The phenomenon — which has turned many Australians off buying strawberries and thrown Australia’s fruit industry into chaos— appears to have worsened over the past week.
The problem came to light from a Facebook post earlier this month by a man who said his friend had swallowed part of a needle hidden in a strawberry and went to the hospital.
Cases have since been reported in many parts of the country, according to this map compiled by News.com.au.
On Thursday, lawmakers in Australia passed new legislation increasing the jail term for those convicted of hiding needles in fruit to 15 years.
You can read the full amendment to the Criminal Code Act 1995 here.
On Wednesday, Australian Prime Minister Scott Morrison said anybody who hid a needle in a strawberry was “a coward and a grub.”
“It’s not a joke. It’s not funny,” he told reporters. “You are putting the livelihoods of hardworking Australians at risk, and you are scaring children.”
He added: “And if you do that sort of thing in this country, we will come after you, and we will throw the book at you.”

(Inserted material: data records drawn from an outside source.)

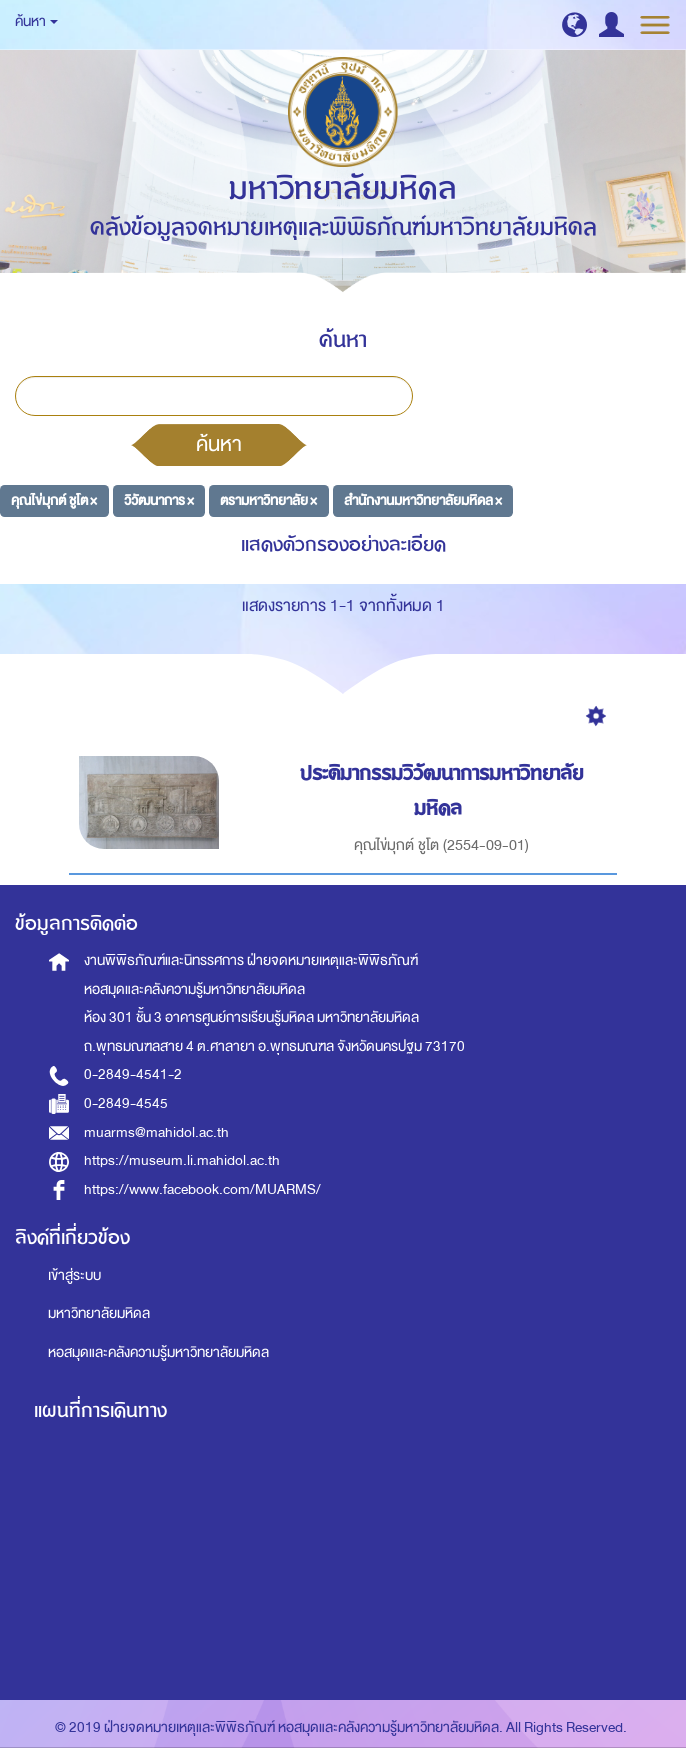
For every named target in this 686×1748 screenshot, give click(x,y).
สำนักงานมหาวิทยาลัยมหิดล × (423, 500)
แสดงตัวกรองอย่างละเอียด (343, 544)
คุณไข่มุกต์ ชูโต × (54, 500)
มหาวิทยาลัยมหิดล (99, 1313)
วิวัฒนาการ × (159, 500)
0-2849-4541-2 (133, 1074)
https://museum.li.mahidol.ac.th (182, 1160)
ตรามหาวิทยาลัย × (268, 500)
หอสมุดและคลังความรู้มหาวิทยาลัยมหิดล (158, 1352)
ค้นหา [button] (36, 21)
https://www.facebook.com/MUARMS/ (202, 1189)
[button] (574, 24)
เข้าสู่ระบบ (74, 1275)
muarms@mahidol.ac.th (156, 1132)
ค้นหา (219, 444)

The governments of Western Australia, New South Wales, and Queensland are all offering a reward of 100,000 Australian dollars, or $72,000, for information.
The police said Wednesday that they had arrested one person in connection with the phenomenon.
“In the last two days we found a young person has admitted to a prank, including putting needles in strawberries, and he’ll be dealt with under the youth cautioning system,” Stuart Smith, a senior officer in the New South Wales police force, said, according to News.com.au.